La pandémie de COVID-19 a tragiquement révélé que nous manquons de médicaments contre les infections virales respiratoires. Le Remdesivir est la seule molécule approuvée mais ne peut être administrée qu’en intraveineuse. Cela limite son utilisation aux patients hospitalisés et est donc généralement administrée trop tard. Idéalement, nous devrions disposer de molécules efficaces contre plusieurs virus pouvant être administrées par voie orale dès le début de l’infection.
Dans cette optique, des chercheurs américains de l’université d’Atlanta ont choisi un virus-modèle alternatif au SARS-CoV-2, le Virus Respiratoire Syncitial (RSV). Il est responsable de nombreuses hospitalisations chaque année et il n’existe pas non plus de traitement. Les chercheurs ont exploré l’efficacité de plusieurs molécules proches du Molnupiravir qui avait déjà montré une certaine efficacité contre l’influenza et les betacoronavirus. Ils ont cherché parmi ces molécules celles dont le mécanisme d’action serait différent.
Lors de tests précoces, le meilleur candidat s’est avéré le 4’-fluorouridine (4’-FLU, EIDD-2749). Ils ont montré son efficacité contre plusieurs souches de RSV (isolats cliniques) dont il inhibe l’infection in vitro. A fortes doses, la molécule n’est pas toxique pour plusieurs lignées de cellules humaines ou animales. Sur des cellules épithéliales respiratoires primaires (issues de donneurs), elle est même 17 fois plus efficace. Son incorporation, sa stabilité et son activité antivirale sont très convaincantes (RSV et SARS-CoV-2) sur un modèle d’épithélium respiratoire reconstitué (organoïdes 3D). Cet inhibiteur apparaît efficace contre plusieurs autres virus : Sendaï, Rage, Oreillons, Stomatite Vésiculaire, Paramyxovirus, et le SARS-CoV-2.
Les chercheurs ont établi que le mécanisme d’action du 4’-FLU est une inhibition compétitive des polymérases du RSV et du SARS-CoV-2 (RNA Dependant RNA Polymerase, RdRp). Sous sa forme triphosphate, il mime les uridines triphosphates (UTP), un des nucléotides précurseurs nécessaires à la synthèse des ARN, ce qui aboutit à un arrêt prématuré de la synthèse d’ARN par la RdRp. Il est légèrement moins efficace sur le SARS-CoV-2 que sur le RSV.

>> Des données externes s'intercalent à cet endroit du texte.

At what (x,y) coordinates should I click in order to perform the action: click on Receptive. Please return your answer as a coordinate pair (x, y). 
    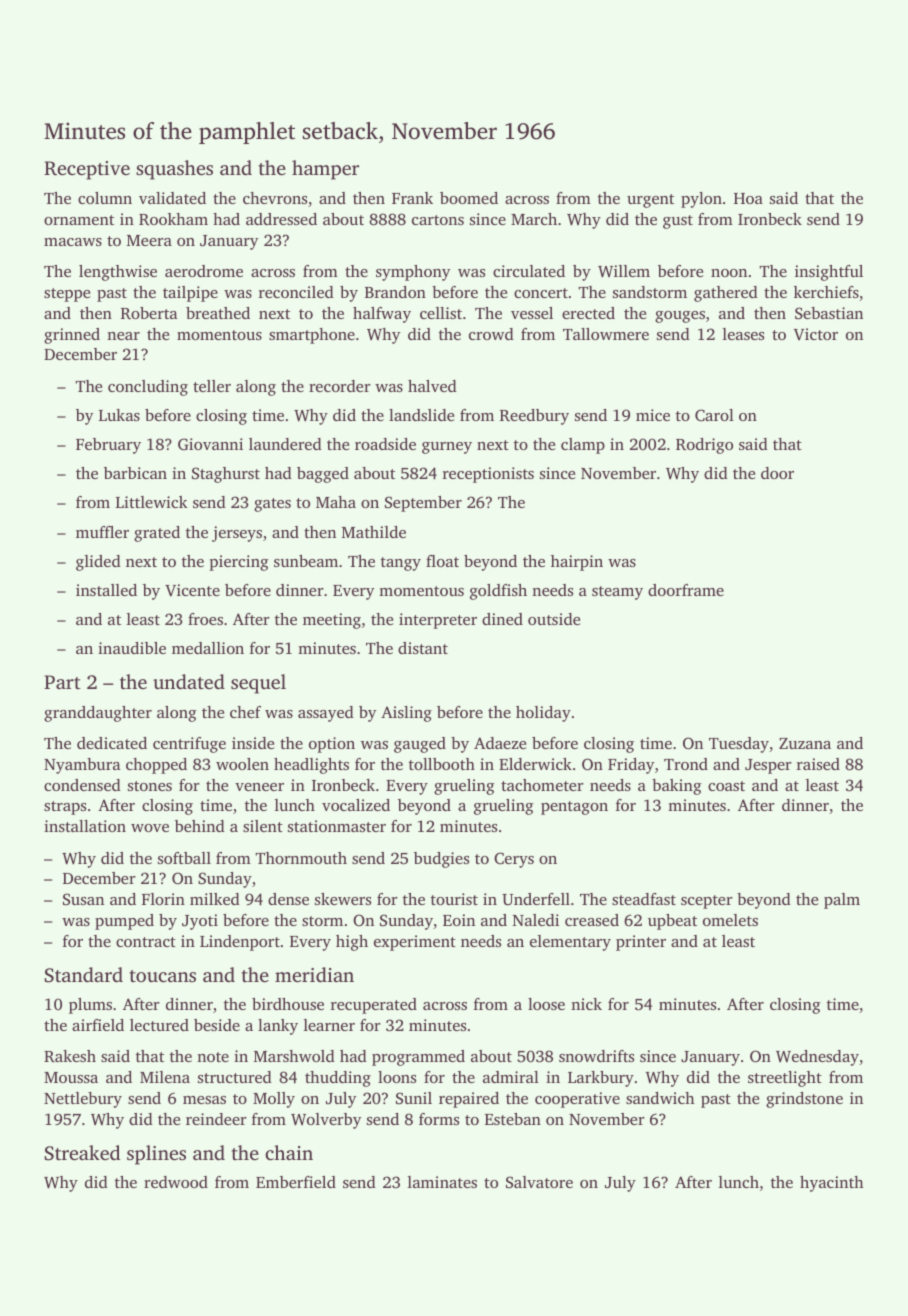
    Looking at the image, I should click on (87, 170).
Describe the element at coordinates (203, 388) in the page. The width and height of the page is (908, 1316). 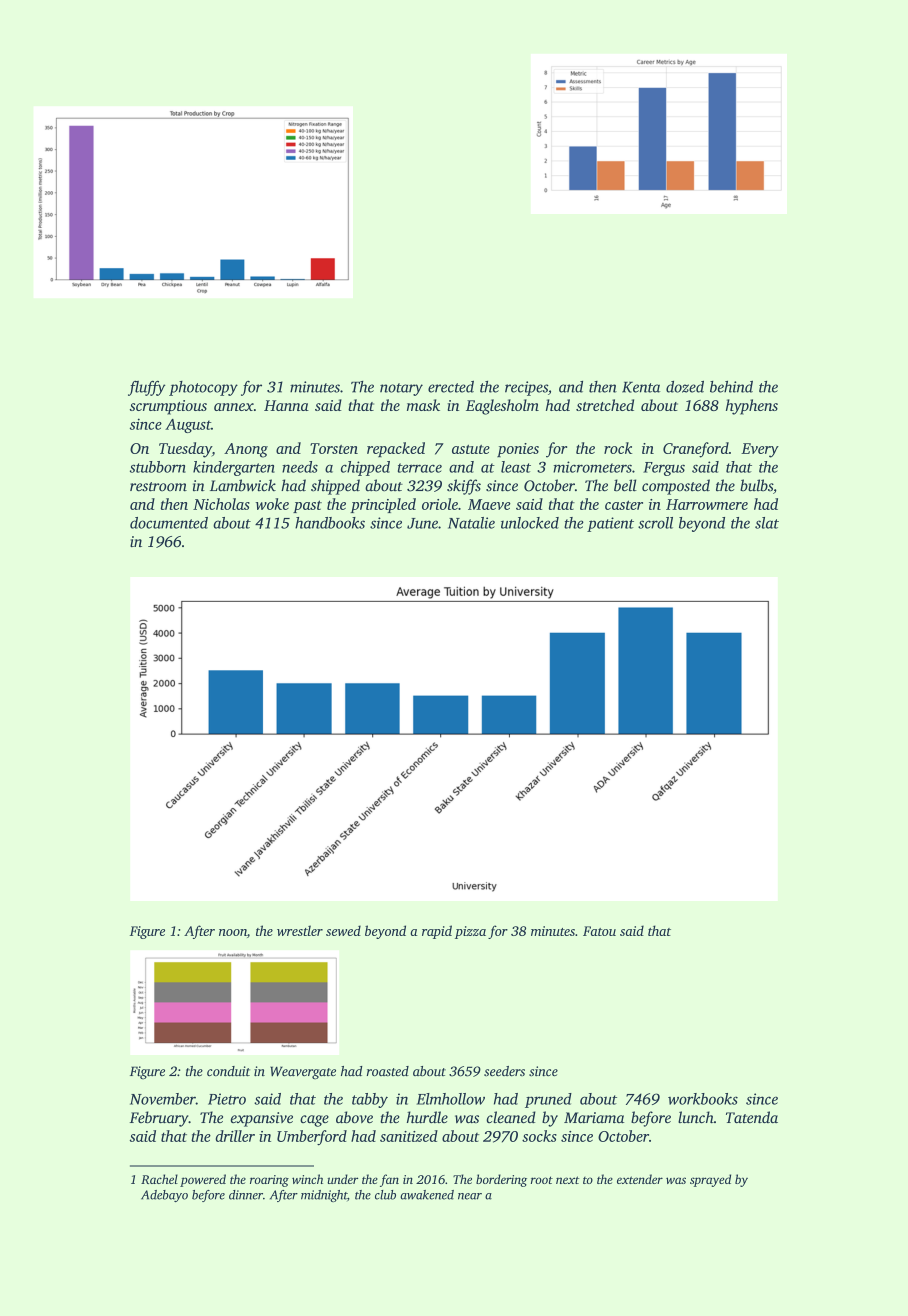
I see `photocopy` at that location.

Ces chercheurs ont ensuite infecté des souris par le RSV, puis leur ont administré le 4’-FLU deux heures après par voie orale. A la dose quotidienne de 5 mg/kg, cette drogue diminue de presque 100 fois la charge virale dans les poumons, réduit les pneumonies et ne modifie pas le taux de plaquettes ou de lymphocytes sanguins. La fenêtre thérapeutique peut s’étendre jusqu’à 24h post-infection. Chez des furets infectés par le SARS-CoV-2, le 4’-FLU réduit de 1 000 fois la charge virale dans les voies nasales. L’efficacité est similaire entre les souches Alpha, Gamma, Delta ou celle de référence. Trois jours après l’infection, les animaux traités ne sécrètent plus de virus infectieux.
Le 4’-FLU est donc un analogue nucléotidique capable d’inhiber la réplication de plusieurs virus à ARN, dont le SARS-CoV-2. Il a une bonne pharmacocinétique après administration orale, une fenêtre thérapeutique intéressante et une bonne efficacité in vivo contre les différents variants du SARS-CoV-2. Le 4’-FLU s’avère prometteur comme alternative thérapeutique au Remdesivir dont l’efficacité est actuellement très discutée.